Saved entries:
☆ ☆ ☆

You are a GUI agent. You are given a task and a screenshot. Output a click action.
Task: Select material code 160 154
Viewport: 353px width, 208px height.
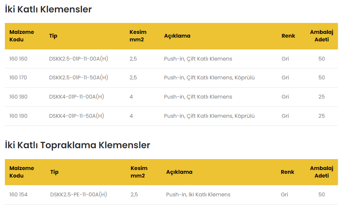(x=18, y=194)
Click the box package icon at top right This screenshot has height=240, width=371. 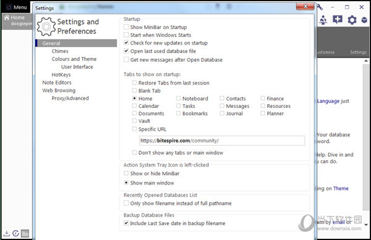click(364, 20)
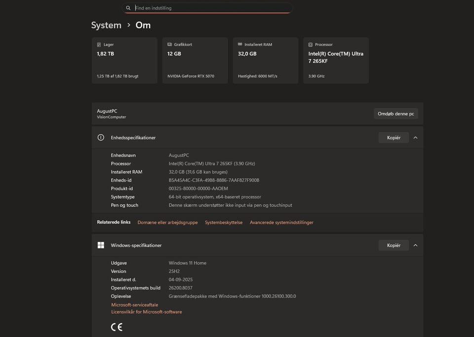
Task: Open Avancerede systemindstillinger link
Action: coord(281,223)
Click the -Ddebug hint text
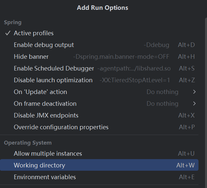 point(156,45)
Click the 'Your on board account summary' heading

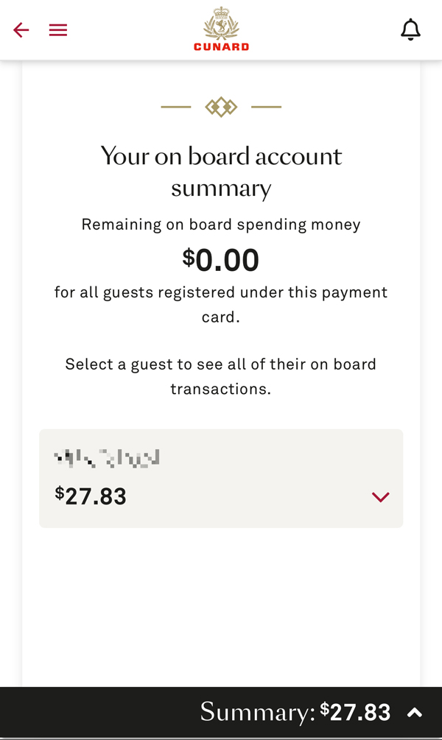pyautogui.click(x=221, y=172)
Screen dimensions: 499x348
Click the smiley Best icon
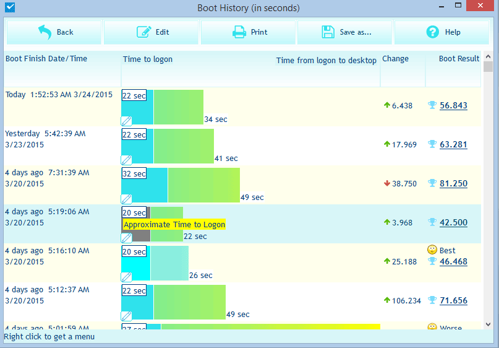click(x=432, y=250)
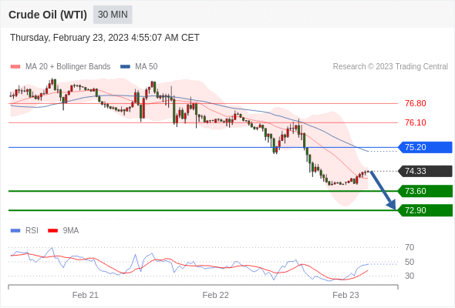
Task: Click the MA 50 blue legend swatch
Action: tap(125, 67)
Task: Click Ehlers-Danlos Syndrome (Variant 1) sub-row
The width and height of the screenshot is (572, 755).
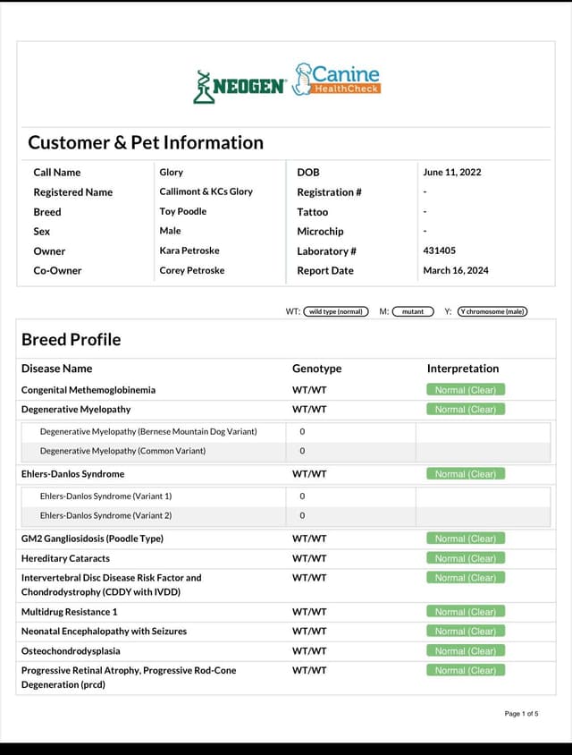Action: (x=286, y=496)
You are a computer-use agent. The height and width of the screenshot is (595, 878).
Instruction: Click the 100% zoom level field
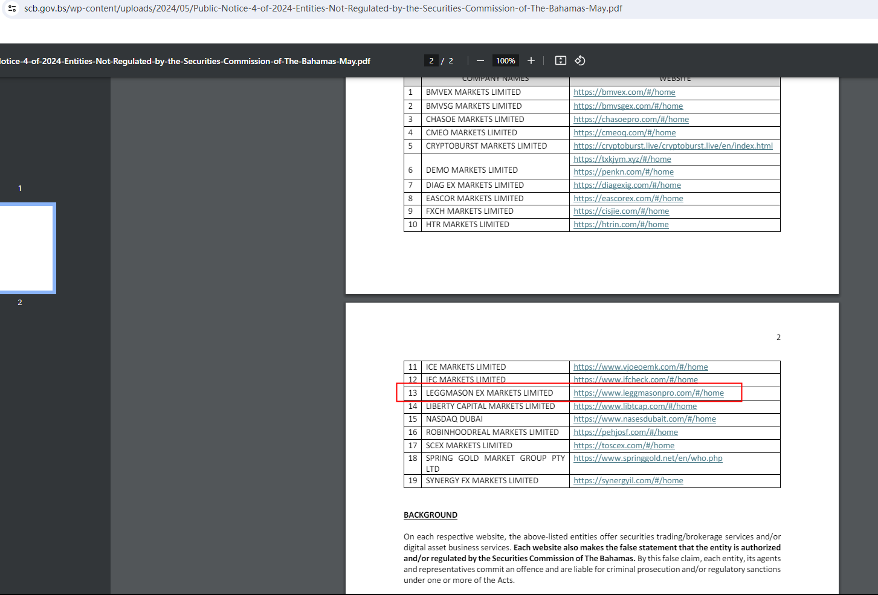pos(506,60)
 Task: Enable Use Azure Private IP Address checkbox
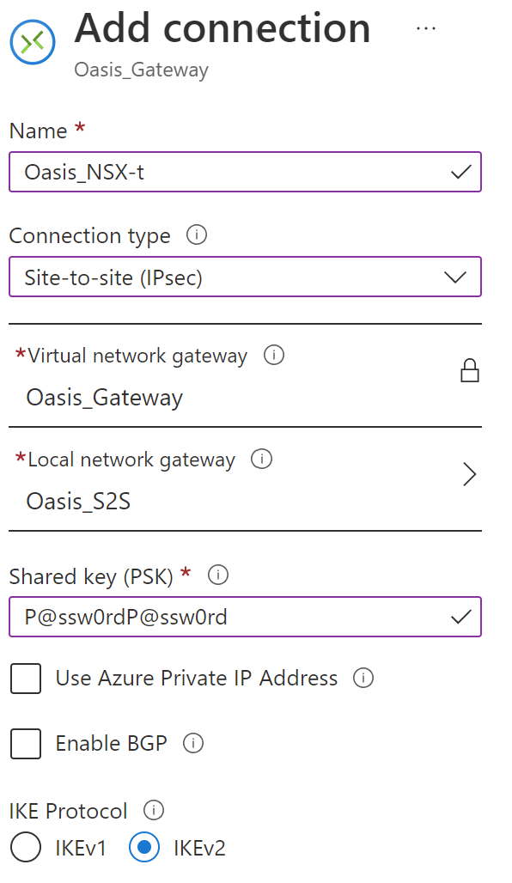[26, 678]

☆ ☆ ☆

## Work task
Return all lines above that mention the word "agent".

## Written response
You are a GUI agent. You are given a task and a screenshot. Output a click action.
You are a computer-use agent. The height and width of the screenshot is (595, 878).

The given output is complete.